The New York-based bank wants to join the government's pilot program allowing foreign investors to operate in six of the nation's western and central provinces, Zang Jingfan, director of cooperative finance at the China Banking Regulatory Commission, said in an interview in Beijing yesterday.

 

President Hu Jintao has focused on boosting incomes for China's farmers, promoting loans to them and raising spending on public works. China relaxed banking rules in less-developed provinces in December, encouraging investors to set up locally based banks, loan companies and credit co-operatives in rural areas, Bloomberg News said.

 

"Foreign investors are eager to set up rural financial institutions," Jiang Dingzhi, vice chairman of the China Banking Regulatory Commission, also said yesterday. Another foreign bank also aims to set up more than 10 rural financial institutions, Zang said, without identifying it.
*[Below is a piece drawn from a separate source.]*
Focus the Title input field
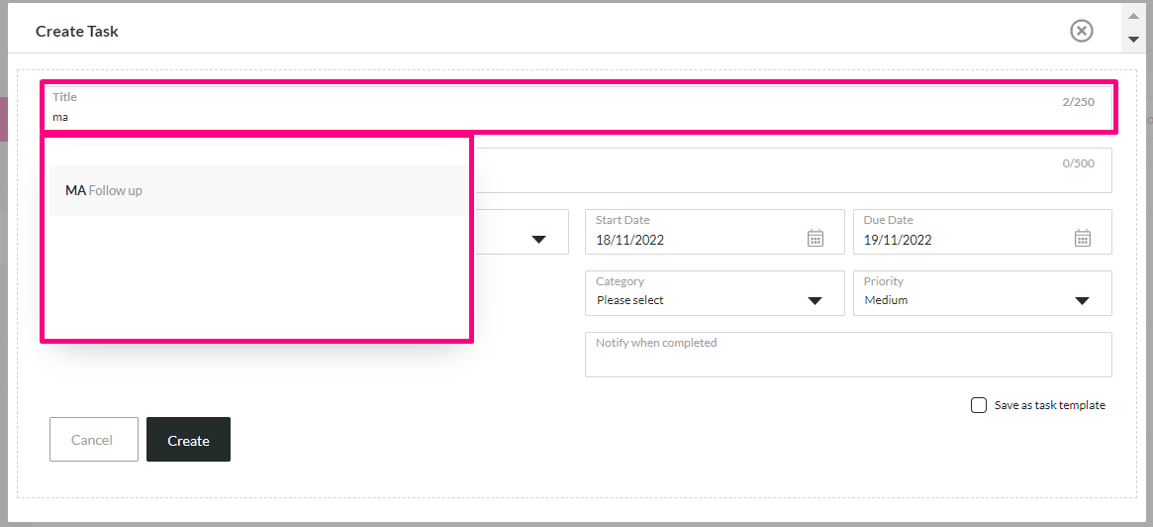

The officials didn't say how many institutions will be approved.

 

The regulator expanded the pilot program this month to 31 provinces to boost competition. HSBC Holdings Plc, the largest foreign bank in China, received approval in August to set up a rural bank in Suizhou in central China's Hubei Province. Foreign investors like Citigroup can set up rural banks and loan companies, but not credit cooperatives.

 

Eight of 23 such institutions set up in the six pilot regions since the end of 2006 have made a profit, Jiang said, without giving details.

 

Chinese farmers earned an average 2,760 yuan (US$365) in the first nine months of 2006, less than a third of the income of urban dwellers.

 

The regulator is considering further relaxing controls on rural financial institutions, Jiang said. The regulation requiring a rural bank's biggest shareholder to be another bank and hold no less than 20 percent "can be discussed," he said.

 

It may also allow loan companies, which can only lend with capital and loans from shareholders and are barred from taking deposits, to be set up by non-financial companies, Jiang said. Only commercial banks and rural cooperative banks can set up loan companies currently.